Kekasihku, Maya
Kekasihku, Maya
Langit mendung sejak sore tadi. Aku kira hujan akan datang malam ini, tapi hanya angin yang bertiup dengan sangat kencang. Berisik sekali menggedor-gedor jendela. Aneh sekali, Maya. Ketika masih di kampung aku selalu bisa membaca langit dengan baik. Aku bisa merasakan angin dan melihat warna serta kecepatan awan berarak untuk mengetahui berapa lama waktu hingga tetes pertama air hujan jatuh. Aku kira semua langit itu sama, tapi aku tak lagi bisa membaca langit di atas kepalaku. Apakah kita berada di bawah langit yang sama Maya?
Sebentar lagi pagi datang, Maya. Apakah kau masih terlelap? Nyenyak kah tidurmu malam ini? Atau kau juga seperti aku? Masih terjaga dengan pikiran (dan mungkin juga rindu) yang mengganggu. Hari-hari aku lewati dengan janggal. Bagaimana tidak? Pagiku menjelma malam, dan malamku menjadi siang. Ketika orang lain mengakhiri harinya dengan senja, aku mengakhiri hariku dengan fajar. Tidak punya pekerjaan dan tidak punya sesuatu untuk dikerjakan. Hidupku sempurna sekali sebagai seorang pecundang.

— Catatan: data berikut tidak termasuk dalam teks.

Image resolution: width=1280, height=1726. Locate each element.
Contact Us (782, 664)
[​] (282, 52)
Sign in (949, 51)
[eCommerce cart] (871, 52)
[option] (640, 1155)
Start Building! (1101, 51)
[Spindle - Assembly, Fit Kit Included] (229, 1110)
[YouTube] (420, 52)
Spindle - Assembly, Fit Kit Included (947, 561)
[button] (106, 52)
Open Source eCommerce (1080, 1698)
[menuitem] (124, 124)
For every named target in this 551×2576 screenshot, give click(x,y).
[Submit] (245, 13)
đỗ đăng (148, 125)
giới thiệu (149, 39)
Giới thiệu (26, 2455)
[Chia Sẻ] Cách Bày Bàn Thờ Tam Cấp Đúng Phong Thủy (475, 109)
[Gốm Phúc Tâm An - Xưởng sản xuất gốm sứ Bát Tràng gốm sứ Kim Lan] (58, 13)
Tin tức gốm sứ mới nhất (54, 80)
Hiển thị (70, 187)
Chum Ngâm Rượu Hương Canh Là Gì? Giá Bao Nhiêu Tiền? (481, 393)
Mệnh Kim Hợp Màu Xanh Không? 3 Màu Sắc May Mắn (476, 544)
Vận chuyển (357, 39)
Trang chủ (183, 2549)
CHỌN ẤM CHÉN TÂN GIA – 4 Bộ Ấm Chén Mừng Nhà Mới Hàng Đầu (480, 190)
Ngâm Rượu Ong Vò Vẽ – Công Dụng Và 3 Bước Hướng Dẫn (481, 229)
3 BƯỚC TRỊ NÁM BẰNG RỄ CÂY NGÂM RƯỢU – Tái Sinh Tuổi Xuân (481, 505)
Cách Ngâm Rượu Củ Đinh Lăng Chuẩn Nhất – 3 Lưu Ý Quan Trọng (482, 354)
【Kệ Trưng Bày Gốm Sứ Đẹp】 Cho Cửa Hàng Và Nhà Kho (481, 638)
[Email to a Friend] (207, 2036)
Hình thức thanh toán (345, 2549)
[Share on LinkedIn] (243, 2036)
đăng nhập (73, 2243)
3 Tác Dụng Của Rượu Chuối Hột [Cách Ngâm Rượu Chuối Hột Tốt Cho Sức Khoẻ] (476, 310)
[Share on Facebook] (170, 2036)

Oh ya, ngomong-ngomong soal senja, aku rindu sekali dengannya. Tentu di sini masih ada senja, aku hanya jauh dari kampung, masih di bumi belum pindah galaksi. Tapi entah mengapa senja di sini berbeda dengan senja yang aku kenal selama belasan tahun di kampung. Senja yang hangat, yang agung, yang romantis, yang dinanti, yang didambakan. Entah mengapa senja di sini seperti diabaikan, atau mungkin orang-orang sibuk dengan urusannya masing-masing untuk menyadari keberadaannya?
Tempo hari aku berteori, jika senja di kampung lebih memikat karena ia semacam perubahan yang signifikan. Maksudku, kau tahu kan sepanjang tahun tidak ada perubahan yang wah, selalu panas sepanjang tahun, bedanya panas dan sering hujan atau panas kering, begitu. Setidaknya menurutku. Senja yang selalu datang di waktu yang kurang lebih sama sepanjang tahun itu, membawa malam untuk menggantikan siang, mengubah terang menjadi gelap. Gelap datang, anak-anak masuk rumah, azan berkumandang dan orang-orang pergi sembayang.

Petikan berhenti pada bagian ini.